▶ Raw records:
══════════════════════════════

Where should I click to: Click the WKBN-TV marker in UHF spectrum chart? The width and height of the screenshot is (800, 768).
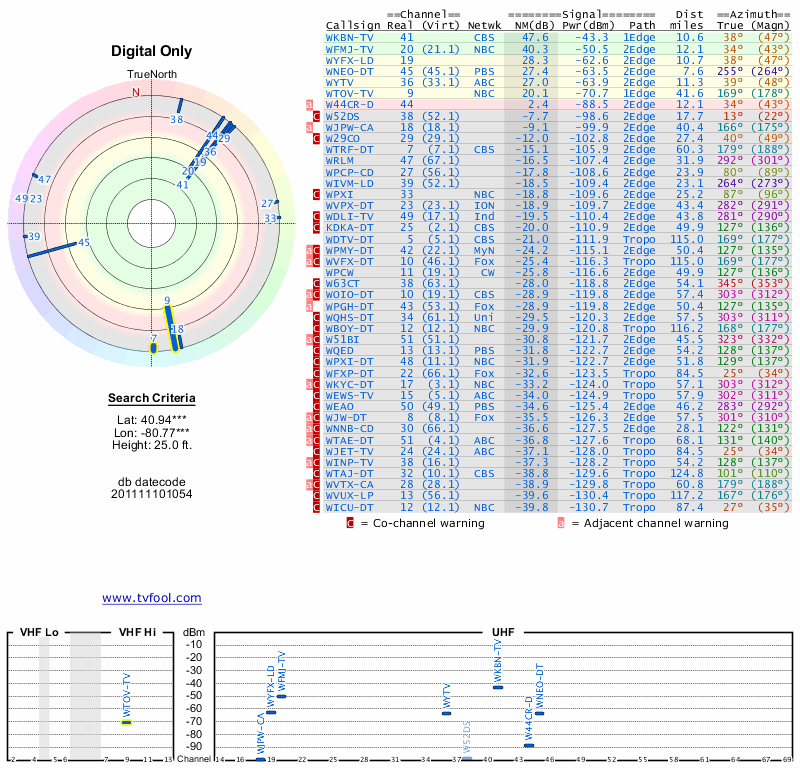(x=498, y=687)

══════════════════════════════

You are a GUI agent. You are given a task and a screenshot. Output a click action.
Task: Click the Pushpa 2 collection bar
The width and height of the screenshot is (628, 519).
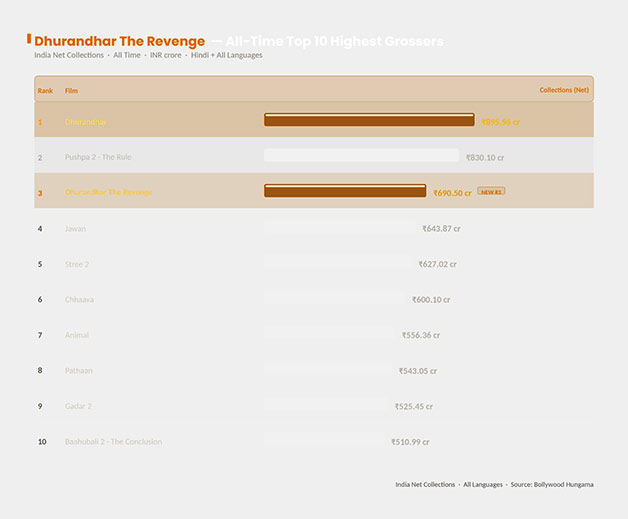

══════════════════════════════

Reproduce word for word every line of the material from the line containing "You are a GUI" down to the line containing "The width and height of the screenshot is (628, 519).", including both of those lines.

▶ Solution below:
You are a GUI agent. You are given a task and a screenshot. Output a click action.
Task: Click the Pushpa 2 collection bar
The width and height of the screenshot is (628, 519).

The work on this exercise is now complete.